Selected extract |

★ ★ ★

Just to drive my point home, allow me to pose a question; if you were to spend $400 for 2 tickets to a theatre show, would you leave 45 minutes into it because you were bored and weren’t enjoying it? NO! Of course you wouldn’t; you would say that between the cost, the effort of getting dressed, driving to the theatre and parking, it would be a complete waste so you were staying until the end – no matter what. So what's the big deal if you stay longer than an hour at Shul? You already took the day off of work and your family's luncheon starts after 1pm anyway. Or, why don't you scalp or give your ticket to someone who actually wants to be there instead of your one-hour-once-a-year cameo? Must be nice to have a disposable income. End of that rant.

★ ★ ★

Recorded data |
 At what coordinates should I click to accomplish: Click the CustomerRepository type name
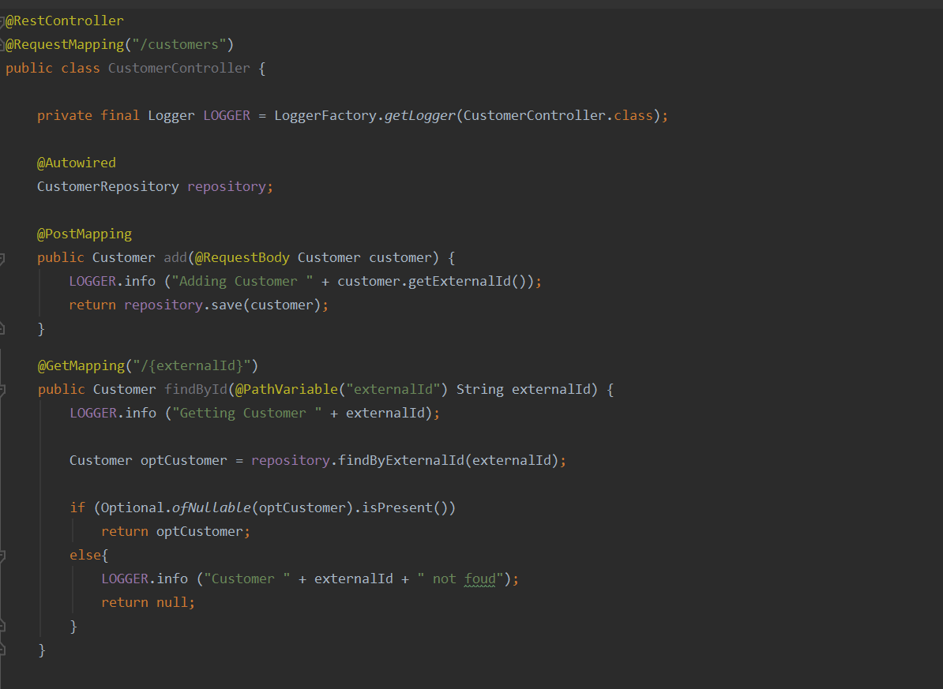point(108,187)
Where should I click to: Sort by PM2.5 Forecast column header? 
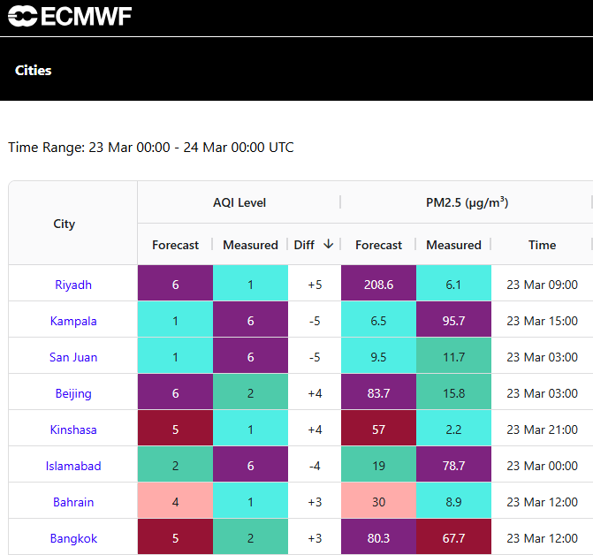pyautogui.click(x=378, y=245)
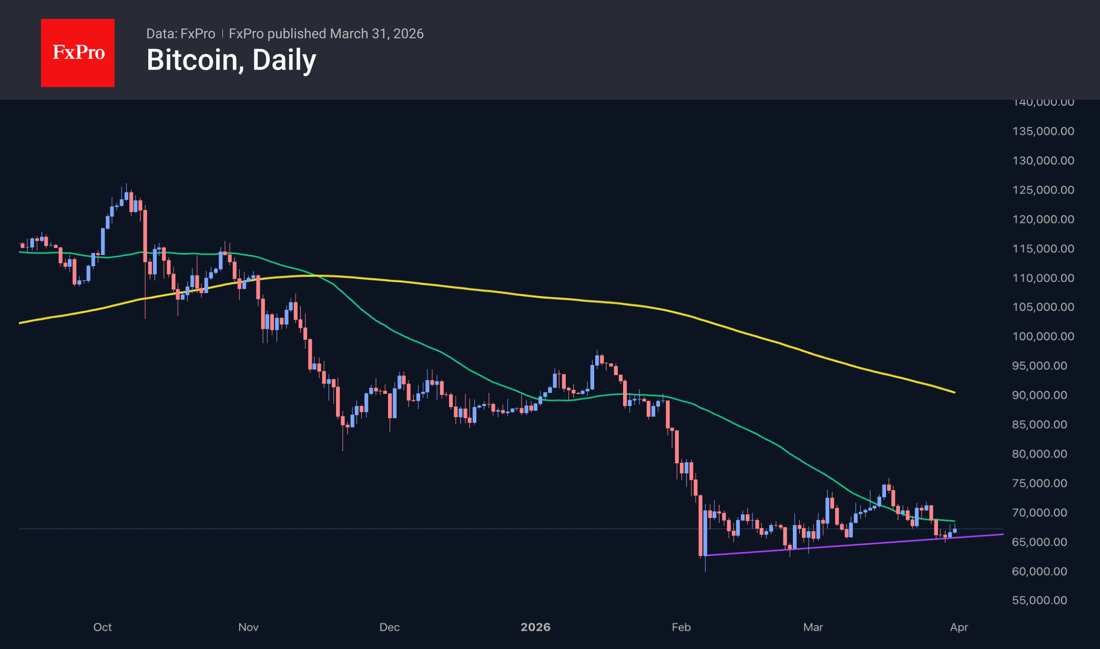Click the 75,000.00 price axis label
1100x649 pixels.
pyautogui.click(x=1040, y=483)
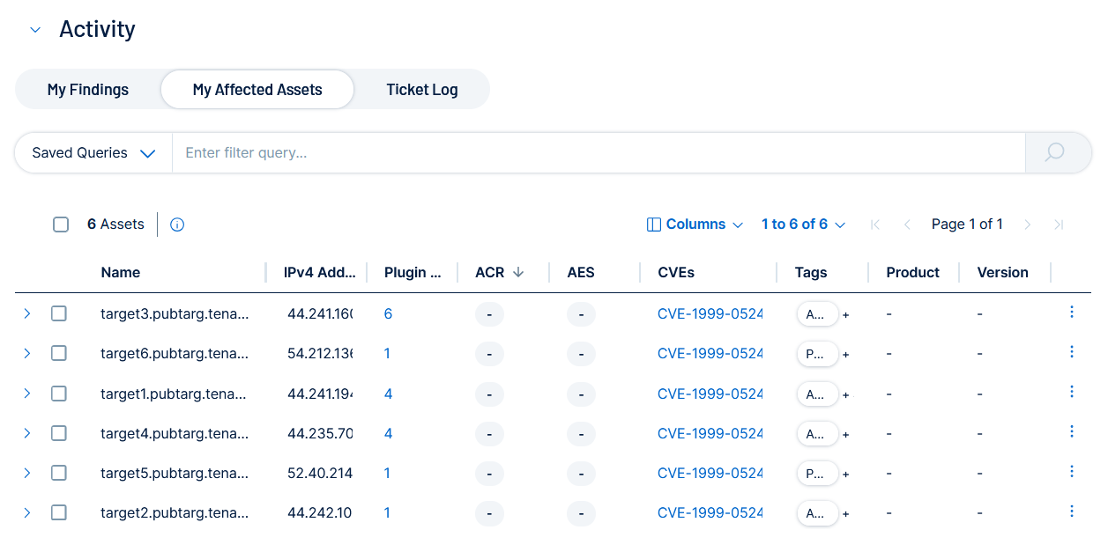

★ ★ ★

Written exercise A | In the rant about leaving Shul early, how much would the two theatre tickets cost?
Written exercise B | Quote everything from "Just to drive" down to "of that rant." in the rant about leaving Shul early.

Exercise solution A | $400 for the two tickets.

Exercise solution B |
Just to drive my point home, allow me to pose a question; if you were to spend $400 for 2 tickets to a theatre show, would you leave 45 minutes into it because you were bored and weren’t enjoying it? NO! Of course you wouldn’t; you would say that between the cost, the effort of getting dressed, driving to the theatre and parking, it would be a complete waste so you were staying until the end – no matter what. So what's the big deal if you stay longer than an hour at Shul? You already took the day off of work and your family's luncheon starts after 1pm anyway. Or, why don't you scalp or give your ticket to someone who actually wants to be there instead of your one-hour-once-a-year cameo? Must be nice to have a disposable income. End of that rant.